I was finally able to get some photos of me wearing Color Affection. I want you to know that it was 98 degrees outside while I was standing in the sun wearing this wool shawl for your viewing pleasure. Blech.
I am not totally thrilled with this project, but mostly because of the yarn I used. There is a greenish cast to both yarns that seems to clash with just about everything I own, except for a couple of things that have prints that don’t work well with the stripes. The yarn is just a medium-grade wool, and is slightly on the scratchy side. It also doesn’t have the springiness to it that a nice sock yarn would have. But that’s what I get for stash-busting, I suppose.
One of the biggest controversies in knitting this pattern seems to be whether or not to modify the pattern to do yarnovers at the beginning of each row, in order to make the top edge looser. At first, it seems like a great idea – after all, why would you want a really tight top edge? And if everyone else is doing it, it must be a good idea, right? But then I started looking a bit deeper, and I started seeing some comments on why you want the top edge to be firm. Mostly it’s because the shape is supposed to be a crescent, and the tight top edge is what creates the shape. If you make the top edge looser, the top edge becomes straighter. That creates several problems: The shawl doesn’t curve around your neck and shoulders as well, and it’s harder to block out the hump that forms at the starting point of the shawl. Also, it makes the shawl stretch out more lengthwise, which means less depth. Also, there’s a bit of a hump where you start the shawl with the first color. If the top edge is curved, the hump is easier to block out and becomes less noticeable. If the edge stitches are loose in that area, it lets the hump rise up even more.
I also noted that Veera, the designer, was apparently not recommending the YOs. It seemed to me that if she thought it was a good idea, she would have said so. But instead, all she said was that “some people like it better with them, but others don’t“. She did also say that it is designed to have a crescent shape, not a straight top edge.
Having tried on someone else’s Color Affection, which was made exactly according to the pattern (no yarnovers), I could see how the tighter top edge really did make it fit better, without having a gaping neckline.
With that in mind, I decided not to do the yarnovers. However, I did use KFB increases instead of M1L/M1R, because I like how they look in garter stitch better. They’re slightly looser increases than the other increases would be. Plus, I deliberately left my edge stitches on the loose side. With all that, mine probably ended up being pretty much like what a lot of people who are tight knitters get when they do the YOs, and I still think my top edge is looser than it should be. In the top photo above, I’ve sort of folded and tucked the top edge in. The photo below shows what it looks like if I just sling it around my shoulders without worrying about the neckline, and it shows the sagging I was trying to avoid:
It doesn’t help that the “hump” ends up right at the neck when worn this way – that makes it even floppier. It’s not awful, but I just liked how the other one I tried on fit so much better.

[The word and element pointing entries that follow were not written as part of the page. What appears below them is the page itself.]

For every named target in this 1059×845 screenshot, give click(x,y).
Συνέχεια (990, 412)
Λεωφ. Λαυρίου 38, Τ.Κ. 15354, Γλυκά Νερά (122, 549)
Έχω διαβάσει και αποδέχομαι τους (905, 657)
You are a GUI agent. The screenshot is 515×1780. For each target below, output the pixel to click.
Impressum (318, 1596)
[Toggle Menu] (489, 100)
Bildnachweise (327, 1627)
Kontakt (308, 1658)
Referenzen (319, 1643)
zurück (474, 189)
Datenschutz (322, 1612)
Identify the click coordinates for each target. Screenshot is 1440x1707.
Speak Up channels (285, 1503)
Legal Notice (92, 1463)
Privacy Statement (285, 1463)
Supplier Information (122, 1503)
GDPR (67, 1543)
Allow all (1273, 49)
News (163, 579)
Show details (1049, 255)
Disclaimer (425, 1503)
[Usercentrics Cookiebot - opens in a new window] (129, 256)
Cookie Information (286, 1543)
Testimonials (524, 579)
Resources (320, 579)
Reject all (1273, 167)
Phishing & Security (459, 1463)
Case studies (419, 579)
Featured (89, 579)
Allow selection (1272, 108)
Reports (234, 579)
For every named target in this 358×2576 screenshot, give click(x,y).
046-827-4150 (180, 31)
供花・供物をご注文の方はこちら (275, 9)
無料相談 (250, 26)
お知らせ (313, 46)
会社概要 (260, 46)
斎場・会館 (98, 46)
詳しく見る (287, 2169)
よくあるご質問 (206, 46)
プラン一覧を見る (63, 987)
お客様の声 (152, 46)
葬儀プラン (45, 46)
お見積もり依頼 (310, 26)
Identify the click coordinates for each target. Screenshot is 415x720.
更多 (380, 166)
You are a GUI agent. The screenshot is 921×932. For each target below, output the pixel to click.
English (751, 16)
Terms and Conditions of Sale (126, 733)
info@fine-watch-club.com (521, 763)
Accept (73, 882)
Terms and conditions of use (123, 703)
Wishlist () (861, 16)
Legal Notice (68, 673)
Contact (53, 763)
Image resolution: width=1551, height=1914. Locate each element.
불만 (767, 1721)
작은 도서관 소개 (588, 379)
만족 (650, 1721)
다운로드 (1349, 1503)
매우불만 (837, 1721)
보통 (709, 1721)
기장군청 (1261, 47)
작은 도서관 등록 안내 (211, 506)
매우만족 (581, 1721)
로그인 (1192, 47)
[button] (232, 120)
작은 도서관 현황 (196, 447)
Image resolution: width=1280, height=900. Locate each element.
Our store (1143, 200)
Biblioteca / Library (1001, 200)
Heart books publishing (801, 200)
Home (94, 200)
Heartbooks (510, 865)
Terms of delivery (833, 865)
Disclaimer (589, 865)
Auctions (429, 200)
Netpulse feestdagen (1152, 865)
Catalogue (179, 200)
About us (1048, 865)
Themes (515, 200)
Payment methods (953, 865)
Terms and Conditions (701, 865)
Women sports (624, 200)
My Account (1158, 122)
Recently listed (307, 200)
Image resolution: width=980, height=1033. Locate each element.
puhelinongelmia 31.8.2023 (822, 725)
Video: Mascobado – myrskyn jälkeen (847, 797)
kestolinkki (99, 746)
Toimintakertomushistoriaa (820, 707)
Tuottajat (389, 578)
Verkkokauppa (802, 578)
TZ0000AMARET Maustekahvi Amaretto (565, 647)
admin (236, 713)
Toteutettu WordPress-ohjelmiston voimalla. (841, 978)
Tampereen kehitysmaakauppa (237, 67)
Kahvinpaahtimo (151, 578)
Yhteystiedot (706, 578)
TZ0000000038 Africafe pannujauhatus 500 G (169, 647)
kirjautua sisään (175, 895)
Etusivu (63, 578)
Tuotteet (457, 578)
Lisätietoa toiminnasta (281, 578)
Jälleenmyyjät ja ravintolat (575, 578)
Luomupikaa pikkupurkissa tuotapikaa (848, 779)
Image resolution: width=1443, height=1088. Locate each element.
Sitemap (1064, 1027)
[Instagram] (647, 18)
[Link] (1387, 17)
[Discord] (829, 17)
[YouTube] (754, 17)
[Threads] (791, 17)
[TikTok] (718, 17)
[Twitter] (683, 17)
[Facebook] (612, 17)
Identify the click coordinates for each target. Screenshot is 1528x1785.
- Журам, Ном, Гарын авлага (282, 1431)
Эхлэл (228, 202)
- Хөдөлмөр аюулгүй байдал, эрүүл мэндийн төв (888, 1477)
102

Also, my shawl had nowhere near the depth it should have had, despite the the fact that my gauge should have made the shawl bigger. I had to block it severely to get it to the depth it is, and it’s still several inches shallower than the pattern dimensions indicate. Is that just because of the difference in type of yarn? Is it because my top edge isn’t as tight as it was supposed to be? Who knows.
On the other hand, some people really hated how tight their top edge came out, and I can see in some people’s project photos that the curve of the top edge was pretty extreme, so I can definitely see why some people are better off with the YOs. I guess for people who are trying to decide whether or not they should do them, it all depends on how tightly they knit their edge stitches in the first place.
I have more thoughts, comments, and tips on my project page, for anyone who wants more details.
The modification to use only two colors worked out fine, though. I just followed the pattern, using the darker color as both contrast colors 1 and 2.
If I were to knit this pattern again, I would use a nice, bouncy sock yarn, and would work my edge stitches even tighter – meaning that I would knit them as I would normally, without attempting to make the edge stitches loose.
It’s a clever pattern, though, and I like the asymmetry.